• _Assigned task A_
In the article on the biosafety laboratory launched at the University of Dar es Salaam, where is the only other facility of its kind in Tanzania?
• _Assigned task B_
Continue the article on the University of Dar es Salaam biosafety laboratory, picking up after its final sentence.

• _Page extract_
The College of Natural and Applied Sciences of the University of Dar es Salaam (UDSM) launched in Dar es Salaam yesterday a biosafety laboratory level 2 for research using plants or small animals that posed no threats to ecosystems.
Delivering a maiden speech during the launch, UDSM Vice Chancellor (VC) Prof Rwekaza Mukandala said the facility was the second of its kind in Tanzania after the one at Ministry of Agriculture research Institute, Mikocheni, required for genetically modified crops now that the country was committed to doing through its “Kilimo Kwanza” initiative to harness expertise in biotechnology as a means of ensuring achievement of the Millennium Development Goals (MDGs).
“The significance of this facility cannot be overemphasised. This will be a place for Tanzanian scientists in relevant fields to train and research on genetically modified living organisms, which would stimulate socio-economic development,” Prof Mukandala said.
He noted that the intension was explicitly expressed by Prime Minister Mizengo Pinda at a meeting with researchers in March this year, when acknowledged that biosafety was a multidisciplinary and dynamic field in genetic engineering.
He said the ultra-modern state-of-the-art facility was a showcase of other training and education programmes generously supported by the Danish government through Danish International Development Agency (Danida).

• _Extracted material_
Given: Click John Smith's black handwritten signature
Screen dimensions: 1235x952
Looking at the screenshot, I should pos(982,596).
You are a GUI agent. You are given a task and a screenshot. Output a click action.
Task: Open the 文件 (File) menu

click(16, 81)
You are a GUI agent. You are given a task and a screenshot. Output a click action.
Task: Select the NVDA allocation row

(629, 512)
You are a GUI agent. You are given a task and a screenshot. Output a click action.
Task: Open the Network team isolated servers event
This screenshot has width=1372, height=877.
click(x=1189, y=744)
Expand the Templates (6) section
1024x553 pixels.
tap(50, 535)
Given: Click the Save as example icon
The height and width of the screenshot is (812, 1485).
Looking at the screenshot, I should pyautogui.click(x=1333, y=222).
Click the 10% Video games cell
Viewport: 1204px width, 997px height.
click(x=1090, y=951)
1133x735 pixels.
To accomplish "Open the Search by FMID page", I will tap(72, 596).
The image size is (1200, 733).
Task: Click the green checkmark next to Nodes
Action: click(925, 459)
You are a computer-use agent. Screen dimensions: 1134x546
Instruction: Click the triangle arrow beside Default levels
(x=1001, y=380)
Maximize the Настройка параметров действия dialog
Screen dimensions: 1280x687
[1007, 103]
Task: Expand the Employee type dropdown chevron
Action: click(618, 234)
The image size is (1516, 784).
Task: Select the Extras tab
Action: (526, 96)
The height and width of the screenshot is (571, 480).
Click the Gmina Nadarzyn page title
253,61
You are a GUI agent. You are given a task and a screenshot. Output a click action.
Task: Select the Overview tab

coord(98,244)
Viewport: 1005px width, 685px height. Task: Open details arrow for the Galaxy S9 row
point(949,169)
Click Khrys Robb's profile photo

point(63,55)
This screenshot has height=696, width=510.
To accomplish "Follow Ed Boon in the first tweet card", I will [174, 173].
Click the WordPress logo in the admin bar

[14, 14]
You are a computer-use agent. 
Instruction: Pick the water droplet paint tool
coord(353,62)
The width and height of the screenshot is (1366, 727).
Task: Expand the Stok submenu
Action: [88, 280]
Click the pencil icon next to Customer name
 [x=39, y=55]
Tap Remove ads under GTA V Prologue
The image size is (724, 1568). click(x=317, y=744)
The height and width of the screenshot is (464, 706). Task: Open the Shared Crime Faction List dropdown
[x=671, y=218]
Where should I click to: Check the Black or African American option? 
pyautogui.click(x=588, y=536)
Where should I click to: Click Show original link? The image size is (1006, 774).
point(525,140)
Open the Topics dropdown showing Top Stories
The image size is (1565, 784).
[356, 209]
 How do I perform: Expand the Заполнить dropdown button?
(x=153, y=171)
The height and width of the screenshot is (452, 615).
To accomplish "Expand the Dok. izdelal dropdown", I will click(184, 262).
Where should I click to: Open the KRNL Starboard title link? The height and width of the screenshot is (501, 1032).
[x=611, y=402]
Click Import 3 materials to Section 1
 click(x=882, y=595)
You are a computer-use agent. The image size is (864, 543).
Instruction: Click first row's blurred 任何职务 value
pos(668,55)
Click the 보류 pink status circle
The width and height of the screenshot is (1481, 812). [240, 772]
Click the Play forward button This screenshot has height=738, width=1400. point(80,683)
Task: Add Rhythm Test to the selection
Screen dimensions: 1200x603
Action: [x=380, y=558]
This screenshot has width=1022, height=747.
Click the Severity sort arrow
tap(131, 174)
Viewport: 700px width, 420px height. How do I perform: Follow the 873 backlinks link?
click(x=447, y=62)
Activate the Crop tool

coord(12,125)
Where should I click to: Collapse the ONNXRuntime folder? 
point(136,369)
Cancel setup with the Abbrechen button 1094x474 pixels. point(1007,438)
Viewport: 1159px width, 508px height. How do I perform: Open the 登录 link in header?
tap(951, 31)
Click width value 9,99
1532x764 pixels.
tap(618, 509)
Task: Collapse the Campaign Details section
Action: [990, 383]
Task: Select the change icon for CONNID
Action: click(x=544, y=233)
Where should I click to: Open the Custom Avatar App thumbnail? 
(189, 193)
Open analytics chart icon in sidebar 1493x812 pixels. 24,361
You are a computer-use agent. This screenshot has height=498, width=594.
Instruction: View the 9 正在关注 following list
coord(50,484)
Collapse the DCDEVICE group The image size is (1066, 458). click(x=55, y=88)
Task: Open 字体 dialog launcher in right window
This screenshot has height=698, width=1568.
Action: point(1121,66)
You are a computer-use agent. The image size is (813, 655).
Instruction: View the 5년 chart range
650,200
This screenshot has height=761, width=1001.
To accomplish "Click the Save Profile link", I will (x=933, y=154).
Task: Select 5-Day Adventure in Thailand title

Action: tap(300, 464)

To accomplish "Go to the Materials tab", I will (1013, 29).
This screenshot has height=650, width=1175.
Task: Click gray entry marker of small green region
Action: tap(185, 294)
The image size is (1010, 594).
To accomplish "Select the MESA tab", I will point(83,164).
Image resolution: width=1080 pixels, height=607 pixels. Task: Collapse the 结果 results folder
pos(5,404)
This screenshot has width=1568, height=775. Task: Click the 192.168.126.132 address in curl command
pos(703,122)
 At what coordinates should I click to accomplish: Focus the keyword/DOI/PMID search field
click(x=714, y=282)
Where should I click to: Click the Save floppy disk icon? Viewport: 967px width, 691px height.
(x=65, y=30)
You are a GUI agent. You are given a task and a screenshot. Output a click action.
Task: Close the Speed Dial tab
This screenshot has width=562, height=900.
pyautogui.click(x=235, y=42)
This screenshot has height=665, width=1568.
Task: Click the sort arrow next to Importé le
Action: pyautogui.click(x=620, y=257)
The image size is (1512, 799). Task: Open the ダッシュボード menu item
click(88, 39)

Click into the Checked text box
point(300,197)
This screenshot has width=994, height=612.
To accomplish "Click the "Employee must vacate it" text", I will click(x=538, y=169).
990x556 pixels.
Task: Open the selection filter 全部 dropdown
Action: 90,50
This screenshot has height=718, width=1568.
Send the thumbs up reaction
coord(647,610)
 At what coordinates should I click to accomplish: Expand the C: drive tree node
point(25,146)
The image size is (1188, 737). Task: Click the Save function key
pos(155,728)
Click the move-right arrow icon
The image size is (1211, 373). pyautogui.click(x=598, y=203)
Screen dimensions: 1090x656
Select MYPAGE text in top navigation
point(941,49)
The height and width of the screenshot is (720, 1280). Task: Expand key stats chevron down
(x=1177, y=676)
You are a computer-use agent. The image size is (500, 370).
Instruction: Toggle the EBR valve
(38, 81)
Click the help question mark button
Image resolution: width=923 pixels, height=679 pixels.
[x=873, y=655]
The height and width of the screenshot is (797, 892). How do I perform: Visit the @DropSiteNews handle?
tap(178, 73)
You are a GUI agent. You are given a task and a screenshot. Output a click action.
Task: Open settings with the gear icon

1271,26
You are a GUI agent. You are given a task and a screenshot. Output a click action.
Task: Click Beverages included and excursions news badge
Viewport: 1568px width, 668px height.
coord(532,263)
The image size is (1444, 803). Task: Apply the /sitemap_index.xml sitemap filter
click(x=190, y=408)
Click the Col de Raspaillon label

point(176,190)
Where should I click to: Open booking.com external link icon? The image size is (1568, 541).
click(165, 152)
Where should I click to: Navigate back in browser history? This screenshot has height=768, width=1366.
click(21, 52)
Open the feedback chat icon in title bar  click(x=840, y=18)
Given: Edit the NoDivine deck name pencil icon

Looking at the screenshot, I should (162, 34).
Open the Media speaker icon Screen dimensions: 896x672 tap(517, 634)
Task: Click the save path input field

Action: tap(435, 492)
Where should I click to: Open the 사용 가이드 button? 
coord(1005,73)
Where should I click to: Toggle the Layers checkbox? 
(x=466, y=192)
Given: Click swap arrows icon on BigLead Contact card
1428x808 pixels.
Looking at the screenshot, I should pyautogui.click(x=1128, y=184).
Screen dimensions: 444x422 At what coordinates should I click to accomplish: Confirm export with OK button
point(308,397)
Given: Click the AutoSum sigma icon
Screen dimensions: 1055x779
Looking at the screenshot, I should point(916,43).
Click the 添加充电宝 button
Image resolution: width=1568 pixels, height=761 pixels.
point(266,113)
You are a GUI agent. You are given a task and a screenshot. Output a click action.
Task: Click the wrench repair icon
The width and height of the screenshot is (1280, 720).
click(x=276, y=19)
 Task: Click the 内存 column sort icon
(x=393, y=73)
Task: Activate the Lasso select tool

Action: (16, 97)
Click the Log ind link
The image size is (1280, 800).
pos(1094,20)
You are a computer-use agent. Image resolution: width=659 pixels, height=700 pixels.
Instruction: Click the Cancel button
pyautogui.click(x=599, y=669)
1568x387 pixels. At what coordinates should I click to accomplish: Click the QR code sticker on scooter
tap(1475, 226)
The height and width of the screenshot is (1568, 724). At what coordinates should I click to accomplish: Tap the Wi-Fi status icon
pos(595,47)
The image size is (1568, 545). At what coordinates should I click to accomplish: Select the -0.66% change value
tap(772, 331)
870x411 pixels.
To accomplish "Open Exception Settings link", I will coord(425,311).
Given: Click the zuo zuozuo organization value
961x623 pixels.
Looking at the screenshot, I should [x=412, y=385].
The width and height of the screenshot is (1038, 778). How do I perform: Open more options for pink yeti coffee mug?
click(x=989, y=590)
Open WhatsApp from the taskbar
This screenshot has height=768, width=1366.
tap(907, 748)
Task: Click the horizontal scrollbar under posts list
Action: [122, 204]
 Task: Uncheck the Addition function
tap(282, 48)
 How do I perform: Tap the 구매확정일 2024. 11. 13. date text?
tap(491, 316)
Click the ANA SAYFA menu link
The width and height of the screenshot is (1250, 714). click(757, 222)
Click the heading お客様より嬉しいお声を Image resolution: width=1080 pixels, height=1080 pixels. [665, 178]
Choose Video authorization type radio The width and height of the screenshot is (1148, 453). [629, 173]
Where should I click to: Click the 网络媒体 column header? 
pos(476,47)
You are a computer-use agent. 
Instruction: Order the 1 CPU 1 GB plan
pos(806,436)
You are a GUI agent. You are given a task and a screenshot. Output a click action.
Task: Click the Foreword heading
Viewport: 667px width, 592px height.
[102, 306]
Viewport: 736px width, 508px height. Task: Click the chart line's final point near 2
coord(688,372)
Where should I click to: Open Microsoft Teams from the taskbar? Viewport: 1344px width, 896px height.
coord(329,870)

• _Exercise output A_
It is at the Ministry of Agriculture research institute at Mikocheni.

• _Exercise output B_
Tanzania like many developing countries, according to Prof Mukandala, was confronted with agricultural, human health and environmental problems that seriously impeded socio-economic development.
“Genetic engineering methods may improve both qualitative and quantitative traits of crops by transferring new genes into indigenous crop strains and confer tolerance or resistance and improved nutrition,” he said.
He explained that genetic techniques could be used for development of vaccines and drugs against major viruses and parasites infecting and infesting human beings and livestock.
“Biotechnology can revolutionise agriculture and the health sector by improving living standards at the same time protecting the environment,” Mukandala said.
Danish ambassador to Tanzania Bjarne Henneberg said the project practically underscored the longest lasting cordial relationship enjoyed between the two countries, whereby the Danish government had committed USD20 million annually for 40 other research supported initiatives.